# All you need to know about POF-EYE.



## Kompromat

POF-EYE is a Pakistani corner shot weapon. Its cameras are embedded with WiFi connectivity to stream footage to a backpack mounted screen to project target imagery to the entire Forced Entry Team as well as to a mobile command module to provide real time situational awareness to the mission commanders for effectively deploying tactics in time sensitive situations. This weapon is specially designed for Close Quarter and Urban Warfare requirements by Pakistani Armed Forces.

Reactions: Like Like:
21


----------



## Cortana

Wow great what a technology , i thought only Israel can made this kind of weapon they call it CORNER SHOT ....

Reactions: Like Like:
3


----------



## Tipu7

its better than Israeli corner shot gun

Reactions: Like Like:
10


----------



## Tacticool

Wifi can be jammed.


----------



## TankMan

Abdul_Haseeb said:


> Wifi can be jammed.


Talibaboons don't usually go around jamming people's WiFi, so that's not an immediate issue for the purposes this weapon was designed for.

Reactions: Like Like:
7


----------



## Sine Nomine

Abdul_Haseeb said:


> Wifi can be jammed.


That is not public WIFI it is secured encrypted Data Link.

Reactions: Like Like:
7


----------



## Irfan Hanif

Good to see that Pakistan is producing some world class Guns at POF.

Reactions: Like Like:
2


----------



## Bratva

Next step in upgradation is to install thermal imager/Night vision sensor in POF-EYE and in 2016 IDEAS, this further upgraded POF-EYE would be presented

Reactions: Like Like:
6


----------



## Ray_of_Hope

I heard somewhere that SMG`s can also be mounted on POF EYE.Is it true?@Bratva

Reactions: Like Like:
1


----------



## Bratva

war khan said:


> I heard somewhere that SMG`s can also be mounted on POF EYE.Is it true?@Bratva



Theoretically MP-5 can be attached with EYE. But POF never implemented it

Reactions: Like Like:
1


----------



## masud

nazi german is the founder of all modern weapons........

STG 44:



:

Reactions: Like Like:
6


----------



## RescueRanger

masud said:


> nazi german is the founder of all modern weapons........
> 
> STG 44:
> 
> 
> 
> :


Very true, this weapon had two purposes to be shot from side the front compartment of a panzer and room clearing, never got much use though.

Reactions: Like Like:
2


----------



## Sulman Badshah



Reactions: Like Like:
9


----------



## Vapnope

Any idea that it has been used in any operation so far?


----------



## Spy Master

Any Indian who can tell us from which country Pakistan copied it?

Reactions: Like Like:
1


----------



## Windjammer

Vapnope said:


> Any idea that it has been used in any operation so far?


Yes apparently during attack on Mehran airbase where terrorists were hiding inside hangars and workshops, this weapon was used very effectively.

Reactions: Like Like:
4


----------



## Syed_Adeel

Bratva said:


> Theoretically MP-5 can be attached with EYE. But POF never implemented it
> 
> I have seen some photos with mp5 and they are usable. As per wiki, even grenade launcher can also be fitted.


POF Eye - Wikipedia, the free encyclopedia


----------



## Path-Finder

Sulman Badshah said:


> View attachment 280473



Which unit is this?

◆ ◆ ◆

In the forum thread about the POF-EYE, which posters begin their reply by quoting an earlier post? Give every such username.

[Excerpted records]
◆ ◆ ◆

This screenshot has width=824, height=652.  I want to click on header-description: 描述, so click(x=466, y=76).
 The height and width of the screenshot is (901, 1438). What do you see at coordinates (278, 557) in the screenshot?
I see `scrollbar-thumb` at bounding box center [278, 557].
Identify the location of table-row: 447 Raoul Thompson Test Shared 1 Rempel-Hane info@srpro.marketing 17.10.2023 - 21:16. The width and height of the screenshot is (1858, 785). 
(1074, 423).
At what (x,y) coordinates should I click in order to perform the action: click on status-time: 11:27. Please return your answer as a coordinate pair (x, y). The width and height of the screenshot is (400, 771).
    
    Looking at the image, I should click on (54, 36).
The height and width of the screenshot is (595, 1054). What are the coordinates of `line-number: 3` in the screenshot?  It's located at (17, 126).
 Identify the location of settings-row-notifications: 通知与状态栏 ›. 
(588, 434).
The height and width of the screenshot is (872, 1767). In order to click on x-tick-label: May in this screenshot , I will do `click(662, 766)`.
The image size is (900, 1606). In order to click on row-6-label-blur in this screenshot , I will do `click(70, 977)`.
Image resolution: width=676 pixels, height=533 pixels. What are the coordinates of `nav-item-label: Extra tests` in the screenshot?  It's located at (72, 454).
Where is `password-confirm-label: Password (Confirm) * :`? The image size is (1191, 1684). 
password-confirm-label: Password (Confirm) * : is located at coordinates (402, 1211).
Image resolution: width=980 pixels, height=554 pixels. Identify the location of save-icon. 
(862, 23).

◆ ◆ ◆

[Reply]
TankMan
Sine Nomine
Bratva
RescueRanger
Windjammer
Syed_Adeel
Path-Finder